The reviews are broken down as follows:

Flavor: up to 10 points
Obviously the most important measurement – when choosing your place to eat dead animals, this should be your main target review section. I take into account the texture, cooking temperature, seasoning, juiciness, etc. Want a list of all the places that scored 10/10? Go HERE.


Choice of Cuts & Quality Available: up to 10 points
This analyzes which cuts are available. Do they serve prime or choice? Angus, wagyu, kobe, grassfed, or organic? Dry aged or wet aged, and for how long? Which cuts are missing? Do they have a ribeye? Do they have a hanger? Also, is the fat the good, edible kind, or is it too gristled? How much waste was on the plate when I finished eating?


Portion Size & Plating: up to 10 points
Are you gonna need to order two? Does it at least look delicious?


Price: up to 10 points
This is self-explanatory: How affordable is the joint? Do you get your money’s worth?


Bar: up to 10 points
Nothing goes better with steak than a nice, clean martini. Do they make it correctly? Do they make other drinks to your liking? If you weren’t hungry, would you still hang out at the bar and snack on the food they serve there? How is the selection of top shelf liquor?

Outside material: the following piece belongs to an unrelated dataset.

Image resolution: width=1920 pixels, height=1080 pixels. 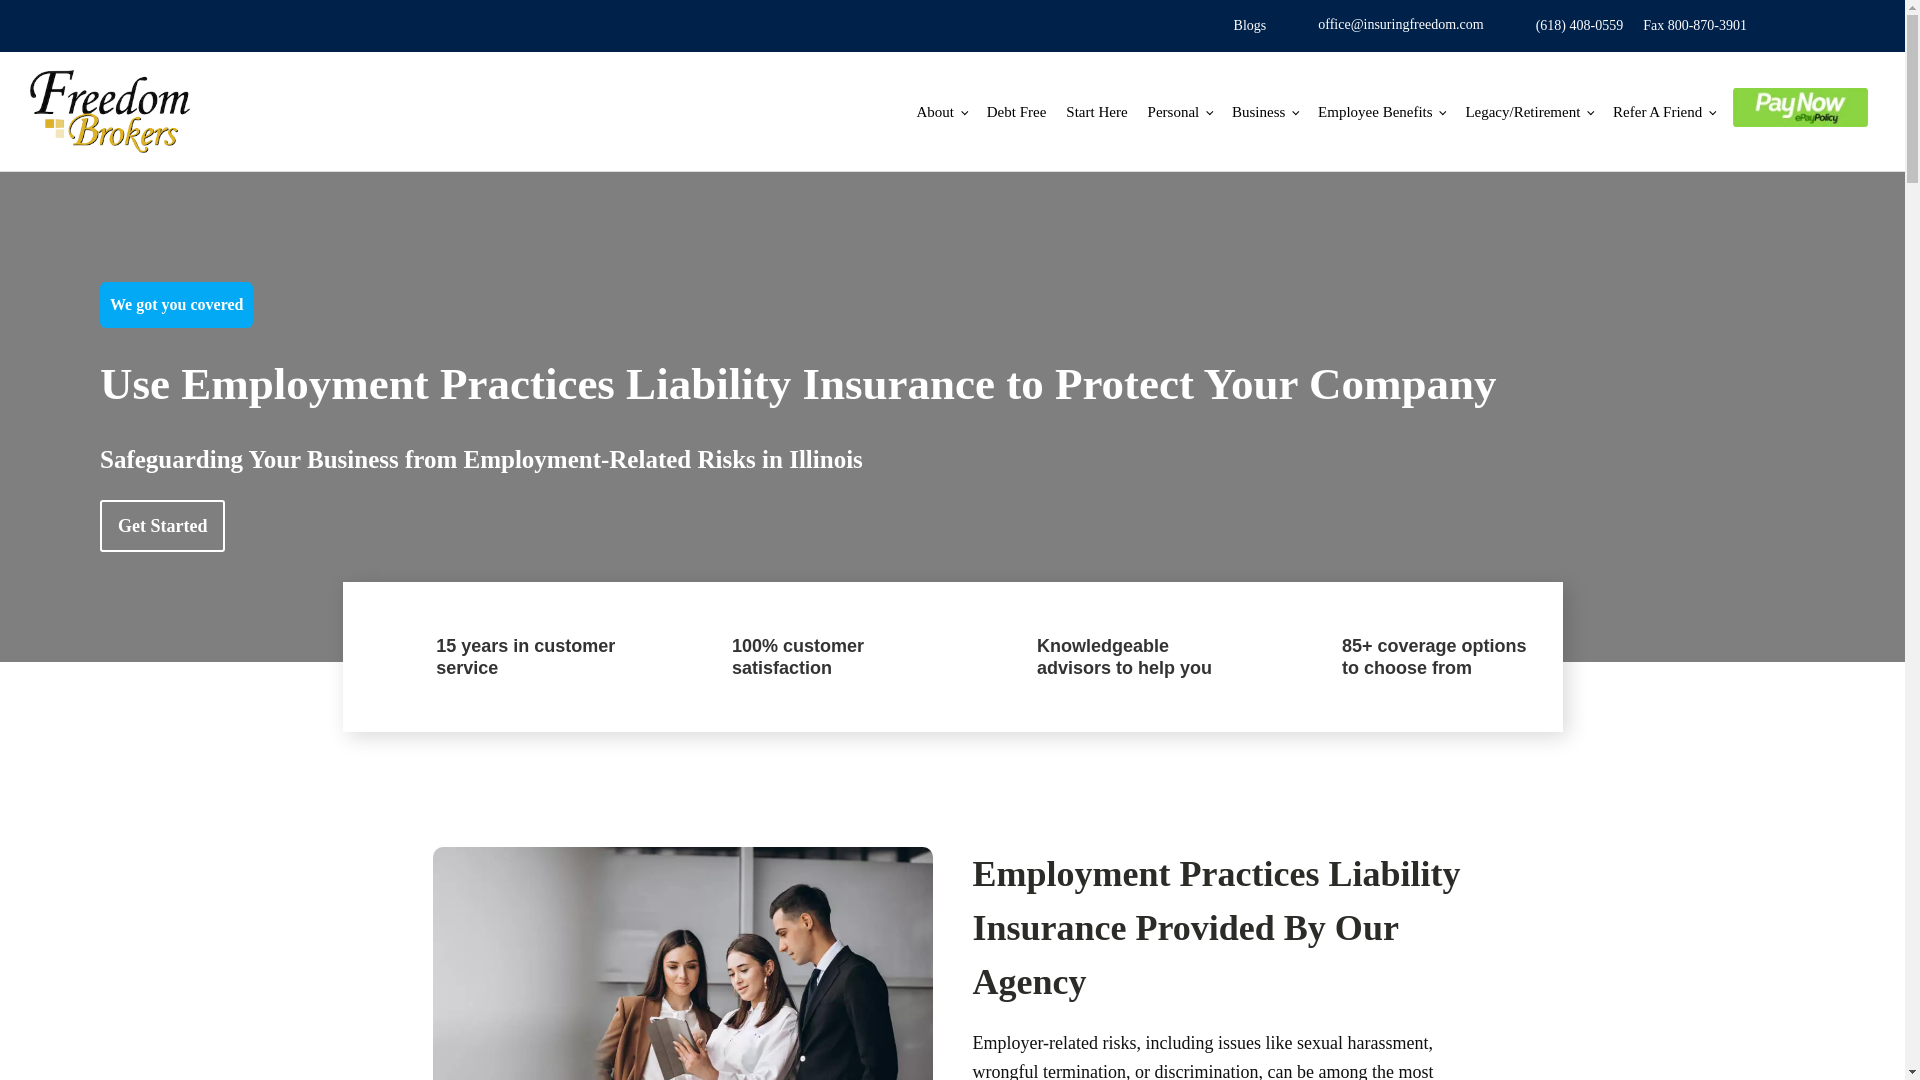 I want to click on Start Here, so click(x=1096, y=112).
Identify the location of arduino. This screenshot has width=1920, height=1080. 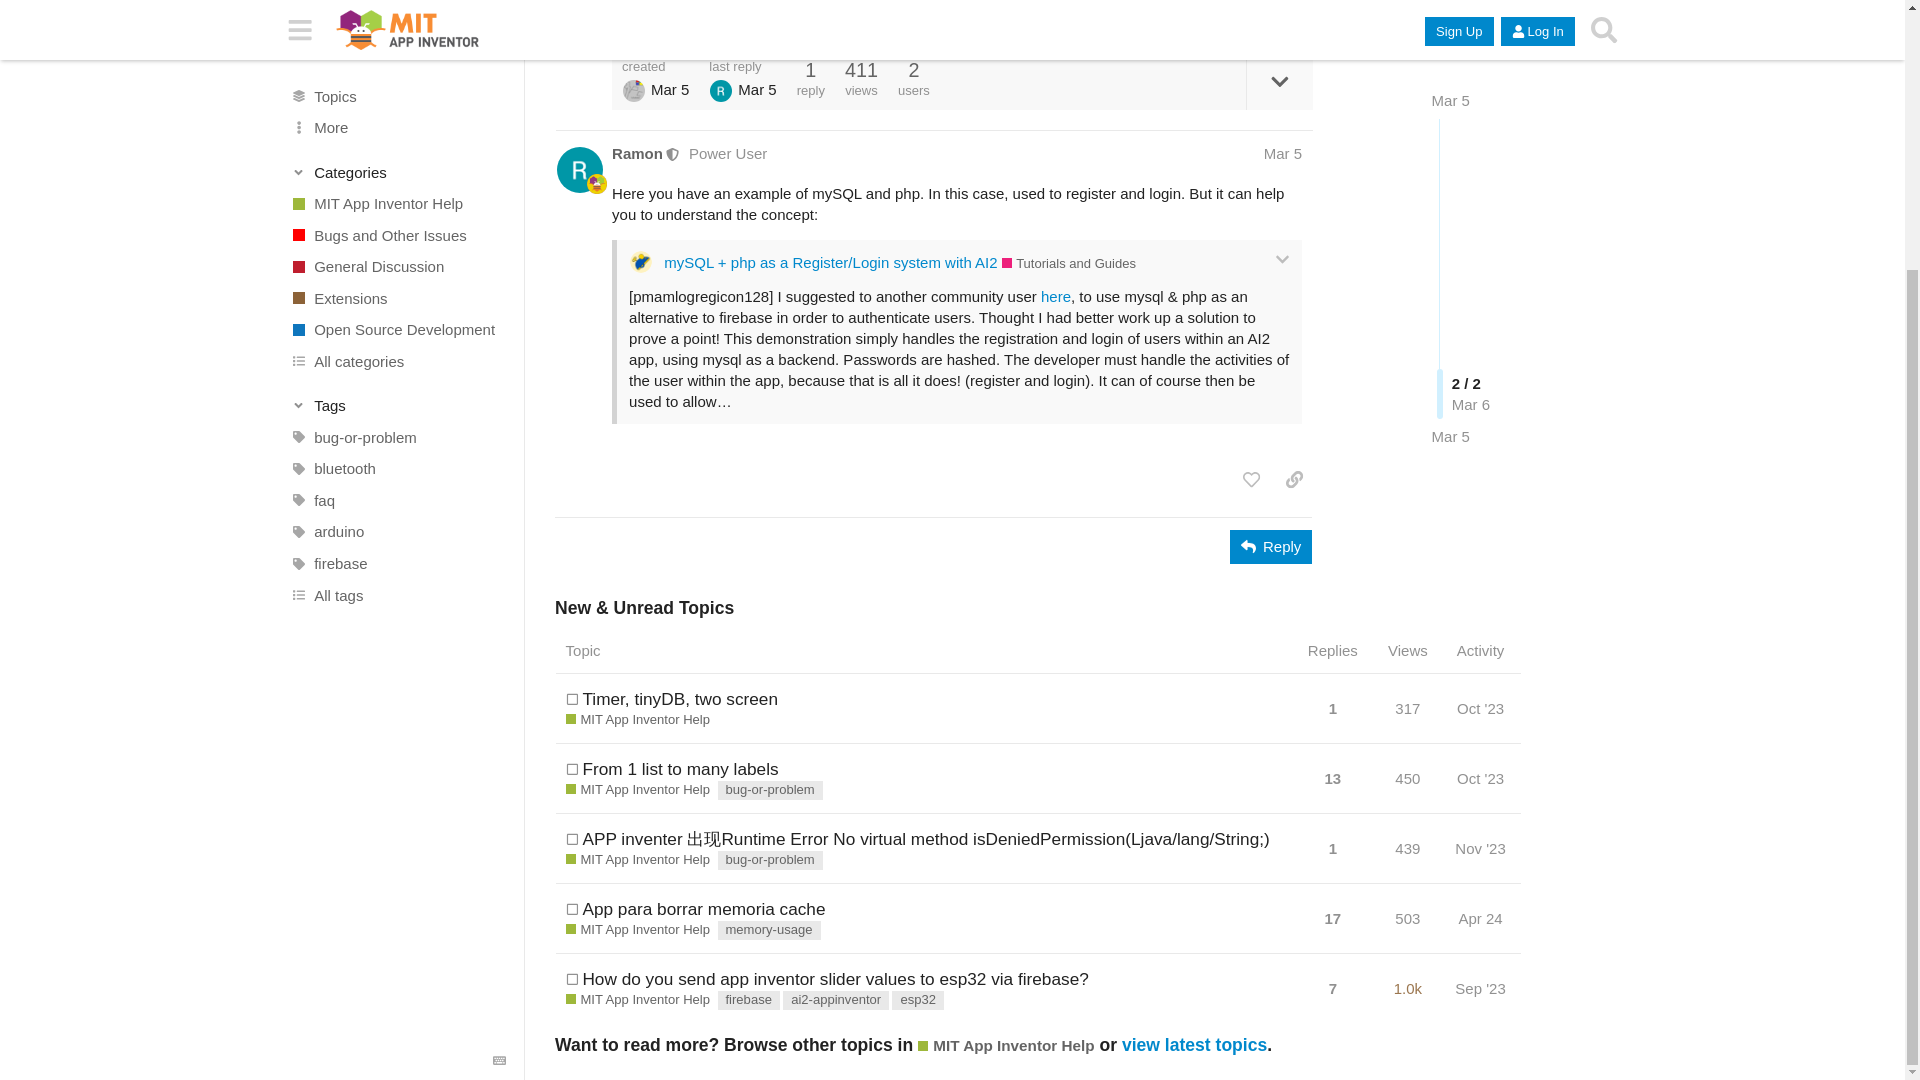
(397, 184).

Specials and Other Meats: up to 10 points
Far be it the norm for me to order some other kind of meat besides steer when dining at a steakhouse, but some places offer great items like lamb, duck, chicken, pork, and veal (okay – same species, different age). In addition, they may have a specialty menu if you ask – something special from the chef, like a few rare cuts of 65-day aged prime ribeyes, or a fresh delivery of kobe beef. This plays along nicely with the “choice of cuts” review section, so be sure to check there as well.


Apps, Sides & Desserts: up to 10 points
How are the veggies like creamed spinach, grilled asparagus, garlic mashed potatoes and steak fries? What about the shellfish appetizers and the raw bar? I tend to prefer a scotch as my dessert, or perhaps a creme brulee, but what else do they have to help put the lion to sleep at the end of the meal?


Seafood Selection: up to 10 points
Oddly enough, aside from the typical shellfish appetizers, steakhouses offer some of the finest seafood you can find in the restaurant biz. Often they have crab legs or lobster by the pound when in season, and various filets of fish like sea bass, tuna, salmon and cod.


Service: up to 10 points
Too much service or too little? Is everything clean and are they friendly and helpful? Do they know their meat lingo? Are they all men waiters, or do they employ women? Many traditional steak houses feature an all male waitstaff. Nothing wrong with that. Steakhouses are places for men. Women should keep silent and look pretty if they are going with you.


Ambiance: up to 10 points
Last but not least, everything from decor, lighting, noise levels, room temperatures, crowd type, flatware, silverware and table organization are taken into account. Sure – a steak is a man’s meal, and real a man is usually not concerned with such feminine things like these, but, for some places, they could make for a more or less enjoyable meat-eating experience, so we must take them into account.